株価指数は総じて週末にかけて軟化。世界的なシステム障害が株価の下落要因となりました。

日経平均は本邦当局の為替介入があったとみられる7月11日をピークに下落基調。19日には月初以来となる4万円割れを一時示現。米ドル/円が11日の161円台半ばから18日には一時155円台半ばまで下落し、「円高」が弱気材料になりました。

15-18日に米共和党の全国大会が開催され、トランプ氏が正式に党指名を獲得。NYダウS&P500は一時最高値を更新しましたが、週末にかけて下落。ナスダック100は10日をピークに先週は下落基調でした。米国が中国に対して半導体規制を強化するとの懸念が株価の重石になりました。また、米大手IT企業の決算が翌週に控えていたことで、投資家は様子見姿勢となったようです。

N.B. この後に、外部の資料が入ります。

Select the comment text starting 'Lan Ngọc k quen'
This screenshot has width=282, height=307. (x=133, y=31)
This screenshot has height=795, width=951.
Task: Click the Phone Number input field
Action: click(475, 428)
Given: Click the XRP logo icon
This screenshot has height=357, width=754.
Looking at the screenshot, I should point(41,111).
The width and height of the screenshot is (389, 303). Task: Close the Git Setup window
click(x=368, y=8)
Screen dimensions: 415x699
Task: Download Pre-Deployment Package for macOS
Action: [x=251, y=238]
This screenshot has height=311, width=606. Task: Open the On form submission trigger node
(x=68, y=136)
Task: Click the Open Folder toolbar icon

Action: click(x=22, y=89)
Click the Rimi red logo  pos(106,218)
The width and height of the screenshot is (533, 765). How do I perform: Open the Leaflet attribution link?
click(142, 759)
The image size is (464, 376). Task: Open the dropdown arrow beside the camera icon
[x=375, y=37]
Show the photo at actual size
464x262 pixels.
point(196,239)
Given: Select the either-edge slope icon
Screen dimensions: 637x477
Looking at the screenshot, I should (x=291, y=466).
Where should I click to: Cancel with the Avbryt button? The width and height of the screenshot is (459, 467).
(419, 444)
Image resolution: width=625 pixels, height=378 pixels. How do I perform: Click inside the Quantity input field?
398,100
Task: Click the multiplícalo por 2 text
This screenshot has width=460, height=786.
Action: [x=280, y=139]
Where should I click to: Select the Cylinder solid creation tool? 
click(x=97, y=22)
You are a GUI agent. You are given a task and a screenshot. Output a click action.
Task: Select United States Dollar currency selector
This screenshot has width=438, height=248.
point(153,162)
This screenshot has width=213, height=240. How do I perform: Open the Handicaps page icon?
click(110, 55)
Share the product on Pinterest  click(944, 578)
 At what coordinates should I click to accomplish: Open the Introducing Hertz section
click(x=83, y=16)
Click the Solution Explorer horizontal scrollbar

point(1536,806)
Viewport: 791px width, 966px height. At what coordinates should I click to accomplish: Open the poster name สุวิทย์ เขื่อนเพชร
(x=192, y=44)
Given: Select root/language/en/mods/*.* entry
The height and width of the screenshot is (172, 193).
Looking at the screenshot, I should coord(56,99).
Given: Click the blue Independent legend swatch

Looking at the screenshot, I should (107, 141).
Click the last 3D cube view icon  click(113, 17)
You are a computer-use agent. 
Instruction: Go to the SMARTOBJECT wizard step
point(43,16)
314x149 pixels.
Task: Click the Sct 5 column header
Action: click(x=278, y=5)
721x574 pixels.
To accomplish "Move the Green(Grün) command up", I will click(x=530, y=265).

欧州株は5営業日連続で下落。19日にはシステム障害の影響で、株取引はあったものの、FTSE100の表示が4時間停止されました。FTSE100は5月15日にピークを付けた後、6月以降は揉み合いが続いています。


今週(7/22- )の相場材料

まずは、バイデン大統領の選挙戦撤退を市場がどう評価するか。「トランプ政権」誕生の可能性が高まるとみるのか、それともその逆か。ハリス副大統領が出馬するようですが、8月の民主党全国大会で正式に指名が決まるまで、様々な思惑が交錯するかもしれません。

日銀、FRB、BOE(英中銀)の政策会合を来週に控えて、金融政策見通しの変化が株価指数に影響しそうです。FRB(31日)は据え置き予想が支配的で、有力視される9月利下げに向けた地ならしが行われるか。日銀(31日)は利上げ、BOE(8月1日)は利下げがそれぞれ5割前後の確率で予想されています。それらが変化するか否か。

25日発表の米4-6月期GDPは市場予想が前期比年率1.9%と、前期の1.4%から加速が見込まれています。アトランタ連銀のGDPNow(短期予測モデル)はさらに堅調な2.7%を予測。経済成長率とともにデフレーター(インフレ率)も注目です。GDPの翌日には7月個人所得・消費が発表されます。とりわけ、PCE(個人消費支出)デフレーターは来週のFOMC前の重要なインフレ指標。FRBの9月利下げの観測を高めることになるでしょうか。

25-26日には、リオデジャネイロでG20財務相・中央銀行総裁会議が開催されます。各国の金融政策・財政政策や、為替相場に関する参加者の発言が相場材料になるかもしれません。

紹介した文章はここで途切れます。